**Wat te doen:**
A. Beantwoord met behulp van de tekst over de verkoop van snippergrond:
(i) Welke afdeling voert de verkoopprocedure uit?
(ii) Aan wie wordt de aanvraag voorgelegd als die in behandeling is genomen?
(iii) Wat ontvangt de aanvrager als de uitkomst negatief is?
B. Geef bij elke uitspraak aan of die klopt met de tekst over de verkoop van snippergrond. Antwoord met ja of nee en citeer de woorden uit de tekst die de doorslag geven.
(i) Op de website staat een aanvraagformulier waarop je kunt aangeven om welke grond het gaat.
(ii) Een afwijzing krijgt de aanvrager telefonisch te horen.
(iii) Gemeentegrond in bezit nemen terwijl je weet dat die van de gemeente is, mag gewoon.
C. Zet de tekst over de verkoop van snippergrond voort na de laatste zin.

**Stuk van pagina:**
━━━━━━━━━━━━━━━━
Het in bezit nemen en houden van gemeentegrond, wetende dat deze grond eigendom is van de gemeente, is onrechtmatig en kan leiden tot een vordering uit schadevergoeding.
Hieronder volgt de verkoopprocedure voor de uitgifte van snippergrond. De uitvoering hiervan geschiedt door de afdeling Grondzaken.
1. Een verzoek tot aankoop van snippergrond wordt ingediend via LINK WEBSITE. De aanvrager kan via een aanvraagformulier op de website aangeven op welke grond de aanvraag betrekking heeft. De volgende informatie is nodig alvorens het verzoek te kunnen behandelen.
• correspondentiegegevens van de aanvrager (naam, adres, telefoonnummer en emailadres;
• tekening, foto’s en/of beschrijving van het aan te kopen grond.
2. De aanvraag wordt vervolgens in behandeling genomen waarbij de aanvraag wordt voorgelegd aan verschillende vakdisciplines binnen de gemeente. Zij beoordelen en toetsen vanuit hun vakdiscipline of de grond voor verkoop in aanmerking komt. Als de uitkomst hiervan negatief is, dan wordt het verzoek afgewezen. De aanvrager ontvangt een schriftelijke afwijzing waarin de gronden voor de afwijzing worden genoemd.
━━━━━━━━━━━━━━━━
**Opgeslagen gegevens:**
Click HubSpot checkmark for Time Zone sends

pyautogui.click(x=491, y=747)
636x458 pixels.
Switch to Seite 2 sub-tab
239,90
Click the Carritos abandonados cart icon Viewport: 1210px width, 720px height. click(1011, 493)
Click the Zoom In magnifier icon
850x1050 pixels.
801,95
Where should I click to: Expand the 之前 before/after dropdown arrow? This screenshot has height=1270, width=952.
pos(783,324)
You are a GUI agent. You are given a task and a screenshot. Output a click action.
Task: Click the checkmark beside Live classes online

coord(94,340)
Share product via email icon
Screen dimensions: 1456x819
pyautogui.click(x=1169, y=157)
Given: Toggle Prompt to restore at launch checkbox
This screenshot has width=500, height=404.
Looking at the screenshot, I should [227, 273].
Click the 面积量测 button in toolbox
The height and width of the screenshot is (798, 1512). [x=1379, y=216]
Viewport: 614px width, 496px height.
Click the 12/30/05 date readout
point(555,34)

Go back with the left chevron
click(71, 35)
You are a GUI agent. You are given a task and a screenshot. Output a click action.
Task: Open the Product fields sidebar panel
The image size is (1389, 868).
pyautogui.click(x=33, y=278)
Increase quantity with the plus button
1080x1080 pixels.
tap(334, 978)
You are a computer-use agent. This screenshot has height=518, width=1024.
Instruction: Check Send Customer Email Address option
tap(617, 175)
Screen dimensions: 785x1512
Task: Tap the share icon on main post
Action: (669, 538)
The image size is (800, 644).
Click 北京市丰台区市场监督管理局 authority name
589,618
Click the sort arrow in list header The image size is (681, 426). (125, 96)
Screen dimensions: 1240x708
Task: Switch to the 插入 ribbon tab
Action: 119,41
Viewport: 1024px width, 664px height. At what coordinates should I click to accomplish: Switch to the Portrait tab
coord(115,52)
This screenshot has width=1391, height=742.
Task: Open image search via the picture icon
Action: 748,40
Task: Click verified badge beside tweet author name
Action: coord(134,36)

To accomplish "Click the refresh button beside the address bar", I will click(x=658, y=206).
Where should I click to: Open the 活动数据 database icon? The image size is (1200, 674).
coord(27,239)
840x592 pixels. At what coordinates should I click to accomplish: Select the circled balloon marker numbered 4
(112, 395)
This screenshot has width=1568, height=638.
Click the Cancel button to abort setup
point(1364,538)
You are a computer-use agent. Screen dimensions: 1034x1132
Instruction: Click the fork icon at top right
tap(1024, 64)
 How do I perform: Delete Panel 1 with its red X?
━━━━━━━━━━━━━━━━
**Antwoorden:**
A.
(i) De afdeling Grondzaken.
(ii) Aan verschillende vakdisciplines binnen de gemeente.
(iii) Een schriftelijke afwijzing waarin de gronden voor de afwijzing worden genoemd.

B.
(i) Ja: "De aanvrager kan via een aanvraagformulier op de website aangeven op welke grond de aanvraag betrekking heeft."
(ii) Nee: "De aanvrager ontvangt een schriftelijke afwijzing"
(iii) Nee: "Het in bezit nemen en houden van gemeentegrond, wetende dat deze grond eigendom is van de gemeente, is onrechtmatig"

C.
3. Bij positieve beoordelingen wordt een er door middel van een KLIC-melding onderzoek gedaan naar de aanwezigheid van kabels en leidingen. Indien uit dit onderzoek blijkt dat er in de grond kabels en leidingen aanwezig zijn, dan worden de betreffende nutsbedrijven verzocht om te beoordelen of en zo ja, onder welke voorwaarden (omleggen van kabels en leidingen dan wel vestigen van een zakelijk recht) de grond verkocht kan worden.
4. De grond wordt overgedragen in de staat waarin het zich bevindt. De gemeente voert daarom geen bodemonderzoek uit bij de verkoop van snippergrond, tenzij bekend is uit beschikbare gegevens dat het perceel (mogelijk) verontreinigd is. Hiervoor wordt het Bodemloket geraadpleegd.
5. De gemeente stelt de koopovereenkomst met bijbehorende tekening op die ter beoordeling en ondertekening verzonden wordt aan de koper. Na ondertekening door de koper vindt de ondertekening plaats door de gemandateerde resultaatmanager van de gemeente.
6. De koper heeft zelf de mogelijkheid om een notaris te kiezen. De gemeente stuurt een kopie van de koopovereenkomst ter afwikkeling naar de gekozen notaris met het verzoek de overdracht voor te bereiden. De notaris informeert de koper over het verdere verloop van de levering.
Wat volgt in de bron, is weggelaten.